LES MOTS DE CHARLES

D’où vient que, quels que soient l’heure, le jour, le temps ; D’où vient que je me sens si heureux en regardant ma vigne, ma petite vigne de quelques hectares, plantée sous mes fenêtres, sur les coteaux, face au soleil, face aux Pyrénées ?

Moi, l’ancien étudiant en sciences, le rugbyman, j’ai mis beaucoup de temps à comprendre que ce sentiment d’harmonie avec soi-même et la nature naît de l’alliance, dans le travail du vigneron, du beau et du bon.

J’ai vu mon père travailler cette terre. Il avait vu le sien qui avait vu le sien, béret sur la tête, rides au coin des yeux, peau brûlée par le soleil, mains épaissies par le travail dans les vignes et le chai.

Derrière leurs airs rugueux et leurs voix où l’on entendait rouler les cailloux du gave, derrière leur façon de tirer le béret sur les yeux, de s’éloigner entre les rangées ou de gronder sans raison, je sais aujourd’hui que se cachait l’émotion devant ce que je vois là : tant de beauté faite d’équilibre entre cette terre, son climat, ses nuits de pâle lune et notre travail.

Les hommes chez nous n’aimaient pas montrer leur sensibilité. Mais ils chantaient. À l’instant d’aimer et de « profiter », ils savaient que tout est affaire de temps comme de tempo : le temps qu’il fait, le temps qu’il faut.

Voilà mon héritage et vous comprendrez que je me sens fier de cette culture.

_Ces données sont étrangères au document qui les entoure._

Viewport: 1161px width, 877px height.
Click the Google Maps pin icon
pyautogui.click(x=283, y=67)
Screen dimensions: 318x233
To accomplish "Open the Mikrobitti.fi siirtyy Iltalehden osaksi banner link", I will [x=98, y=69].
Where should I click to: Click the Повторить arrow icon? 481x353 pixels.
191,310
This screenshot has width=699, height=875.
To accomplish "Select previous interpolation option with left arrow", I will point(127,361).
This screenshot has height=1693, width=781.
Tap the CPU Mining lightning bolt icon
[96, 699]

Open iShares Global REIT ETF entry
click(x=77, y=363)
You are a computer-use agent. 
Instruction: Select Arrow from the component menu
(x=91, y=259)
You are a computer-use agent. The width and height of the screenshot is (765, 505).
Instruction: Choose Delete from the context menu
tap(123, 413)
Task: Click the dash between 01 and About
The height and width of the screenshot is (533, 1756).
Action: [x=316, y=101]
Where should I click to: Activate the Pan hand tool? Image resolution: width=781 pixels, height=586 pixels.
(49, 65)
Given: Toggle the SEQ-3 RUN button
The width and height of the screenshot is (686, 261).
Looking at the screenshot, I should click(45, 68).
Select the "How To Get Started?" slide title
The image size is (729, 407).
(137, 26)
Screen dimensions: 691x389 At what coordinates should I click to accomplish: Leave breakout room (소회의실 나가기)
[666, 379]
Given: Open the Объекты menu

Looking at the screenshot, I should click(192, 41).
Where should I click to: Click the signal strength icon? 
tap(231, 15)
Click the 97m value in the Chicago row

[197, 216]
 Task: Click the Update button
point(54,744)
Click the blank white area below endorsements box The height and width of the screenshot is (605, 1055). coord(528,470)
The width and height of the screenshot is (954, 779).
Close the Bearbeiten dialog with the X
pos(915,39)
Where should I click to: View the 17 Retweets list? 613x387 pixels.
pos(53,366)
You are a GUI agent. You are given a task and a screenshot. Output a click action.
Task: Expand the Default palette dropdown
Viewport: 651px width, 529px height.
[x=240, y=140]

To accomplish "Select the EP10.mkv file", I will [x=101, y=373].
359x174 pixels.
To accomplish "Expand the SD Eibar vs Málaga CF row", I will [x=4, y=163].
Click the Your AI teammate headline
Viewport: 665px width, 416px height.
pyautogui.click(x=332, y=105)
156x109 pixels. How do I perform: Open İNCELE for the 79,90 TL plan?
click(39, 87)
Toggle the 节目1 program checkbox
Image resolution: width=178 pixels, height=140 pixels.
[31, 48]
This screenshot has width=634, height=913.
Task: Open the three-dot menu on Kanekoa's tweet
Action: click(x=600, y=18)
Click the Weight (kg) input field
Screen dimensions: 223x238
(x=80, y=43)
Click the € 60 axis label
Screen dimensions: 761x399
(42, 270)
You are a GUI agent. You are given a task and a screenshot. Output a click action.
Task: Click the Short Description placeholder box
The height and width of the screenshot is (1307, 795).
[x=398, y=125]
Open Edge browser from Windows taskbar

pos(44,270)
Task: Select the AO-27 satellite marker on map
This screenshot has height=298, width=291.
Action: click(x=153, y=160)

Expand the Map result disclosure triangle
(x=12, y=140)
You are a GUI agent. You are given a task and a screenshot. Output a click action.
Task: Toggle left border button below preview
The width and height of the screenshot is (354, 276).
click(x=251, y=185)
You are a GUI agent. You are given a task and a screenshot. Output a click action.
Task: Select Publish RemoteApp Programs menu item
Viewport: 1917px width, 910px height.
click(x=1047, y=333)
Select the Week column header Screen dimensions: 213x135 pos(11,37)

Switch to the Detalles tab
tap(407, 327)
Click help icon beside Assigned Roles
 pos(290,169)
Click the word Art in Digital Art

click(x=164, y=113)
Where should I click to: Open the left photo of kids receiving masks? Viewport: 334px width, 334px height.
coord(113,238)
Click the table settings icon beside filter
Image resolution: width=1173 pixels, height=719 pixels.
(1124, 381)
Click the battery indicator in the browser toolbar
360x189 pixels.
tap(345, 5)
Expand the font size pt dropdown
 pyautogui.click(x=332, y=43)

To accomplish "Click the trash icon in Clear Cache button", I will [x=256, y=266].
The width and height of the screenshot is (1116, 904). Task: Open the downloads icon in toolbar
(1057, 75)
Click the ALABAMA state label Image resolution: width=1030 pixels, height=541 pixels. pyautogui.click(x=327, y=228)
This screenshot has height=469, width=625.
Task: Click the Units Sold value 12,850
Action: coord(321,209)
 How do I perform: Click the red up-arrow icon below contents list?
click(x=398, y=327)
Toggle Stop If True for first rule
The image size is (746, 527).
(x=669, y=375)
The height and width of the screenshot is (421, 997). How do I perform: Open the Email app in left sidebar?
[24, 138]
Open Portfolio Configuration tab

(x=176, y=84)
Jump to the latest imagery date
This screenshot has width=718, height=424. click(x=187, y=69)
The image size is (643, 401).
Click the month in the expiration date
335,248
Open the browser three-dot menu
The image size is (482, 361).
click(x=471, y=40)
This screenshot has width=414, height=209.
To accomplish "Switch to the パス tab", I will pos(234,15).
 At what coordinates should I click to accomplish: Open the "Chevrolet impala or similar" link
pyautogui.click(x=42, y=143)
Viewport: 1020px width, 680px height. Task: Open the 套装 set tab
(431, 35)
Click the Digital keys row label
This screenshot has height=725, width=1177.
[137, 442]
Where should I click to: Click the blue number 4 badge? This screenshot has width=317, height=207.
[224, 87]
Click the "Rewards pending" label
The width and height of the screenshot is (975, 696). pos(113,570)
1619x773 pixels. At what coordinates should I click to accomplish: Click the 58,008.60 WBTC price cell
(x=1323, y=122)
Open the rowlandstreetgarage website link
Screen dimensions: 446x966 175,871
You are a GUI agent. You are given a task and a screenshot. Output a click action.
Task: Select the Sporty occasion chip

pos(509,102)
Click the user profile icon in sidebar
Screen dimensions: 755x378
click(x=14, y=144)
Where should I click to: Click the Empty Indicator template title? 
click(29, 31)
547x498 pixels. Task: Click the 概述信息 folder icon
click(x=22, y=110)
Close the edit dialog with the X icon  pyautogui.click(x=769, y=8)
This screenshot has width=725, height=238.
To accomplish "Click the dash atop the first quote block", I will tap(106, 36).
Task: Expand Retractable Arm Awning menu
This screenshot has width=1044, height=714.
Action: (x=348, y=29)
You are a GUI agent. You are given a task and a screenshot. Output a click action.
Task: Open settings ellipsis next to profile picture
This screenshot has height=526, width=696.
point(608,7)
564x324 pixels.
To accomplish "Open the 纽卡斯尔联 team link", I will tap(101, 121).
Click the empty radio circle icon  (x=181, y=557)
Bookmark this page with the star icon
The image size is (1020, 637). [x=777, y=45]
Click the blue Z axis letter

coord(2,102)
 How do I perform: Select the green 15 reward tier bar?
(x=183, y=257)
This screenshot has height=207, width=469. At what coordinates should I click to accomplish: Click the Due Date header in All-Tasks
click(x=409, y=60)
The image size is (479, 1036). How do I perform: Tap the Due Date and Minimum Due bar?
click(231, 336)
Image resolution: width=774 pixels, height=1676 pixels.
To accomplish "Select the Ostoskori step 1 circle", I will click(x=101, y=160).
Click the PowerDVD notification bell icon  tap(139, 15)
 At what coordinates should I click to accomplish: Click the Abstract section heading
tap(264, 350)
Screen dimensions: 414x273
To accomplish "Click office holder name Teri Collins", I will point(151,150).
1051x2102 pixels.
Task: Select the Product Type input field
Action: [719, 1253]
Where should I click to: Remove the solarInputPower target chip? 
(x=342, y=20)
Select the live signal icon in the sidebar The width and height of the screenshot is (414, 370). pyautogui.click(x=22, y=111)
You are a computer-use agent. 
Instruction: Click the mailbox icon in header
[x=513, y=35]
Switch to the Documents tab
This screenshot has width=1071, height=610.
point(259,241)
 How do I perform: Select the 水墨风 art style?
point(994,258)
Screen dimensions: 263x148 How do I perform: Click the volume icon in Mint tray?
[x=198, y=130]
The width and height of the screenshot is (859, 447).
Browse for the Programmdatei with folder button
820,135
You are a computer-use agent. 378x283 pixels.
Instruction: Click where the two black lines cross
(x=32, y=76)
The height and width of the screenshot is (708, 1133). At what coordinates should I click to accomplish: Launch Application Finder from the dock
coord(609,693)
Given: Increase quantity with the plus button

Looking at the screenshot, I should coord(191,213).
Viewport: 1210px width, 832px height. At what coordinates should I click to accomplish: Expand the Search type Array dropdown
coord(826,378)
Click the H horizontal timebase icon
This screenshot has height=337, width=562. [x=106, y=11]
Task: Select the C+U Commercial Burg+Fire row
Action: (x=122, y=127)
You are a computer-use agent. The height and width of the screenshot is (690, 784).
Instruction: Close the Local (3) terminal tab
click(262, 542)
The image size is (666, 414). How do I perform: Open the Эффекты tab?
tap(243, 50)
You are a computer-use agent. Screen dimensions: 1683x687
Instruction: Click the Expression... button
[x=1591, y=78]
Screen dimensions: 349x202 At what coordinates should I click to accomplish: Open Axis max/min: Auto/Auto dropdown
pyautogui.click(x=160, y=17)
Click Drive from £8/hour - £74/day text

Quand dans d’autres cultures, on courait les risques d’un « progrès » pour qui rien n’est jamais assez rentable, nous, vignerons de jurançon, nous posions la question du respect de la terre, de ses équilibres, du véritable sens de la fertilité, du partage et de la solidarité.

À l’équation à quatre inconnues – le cépage, la terre, le temps et notre propre tempérament – nous cherchions une solution à trois termes – le goût, le propre, le juste -. Et si c’était là qu’était le « progrès », qu’était la modernité ?

Quand la transparence de pierre précieuse est là, quand le bouquet de fleurs blanches de mon vin étonne d’abord mon propre nez, quand, après les inquiétudes et les doutes, le goût réalisé approche du goût rêvé, je me sens bien. Tout simplement. Et j’ai envie de partager. Complètement.

Venez donc me voir, venez goûter, venez me dire. Et puis vous verrez Marie, ma fille, son enthousiasme, ses éclats de rire et d’indignation, son plaisir d’apprendre, sa soif d’inventer, dans notre vigne, dans sa vigne.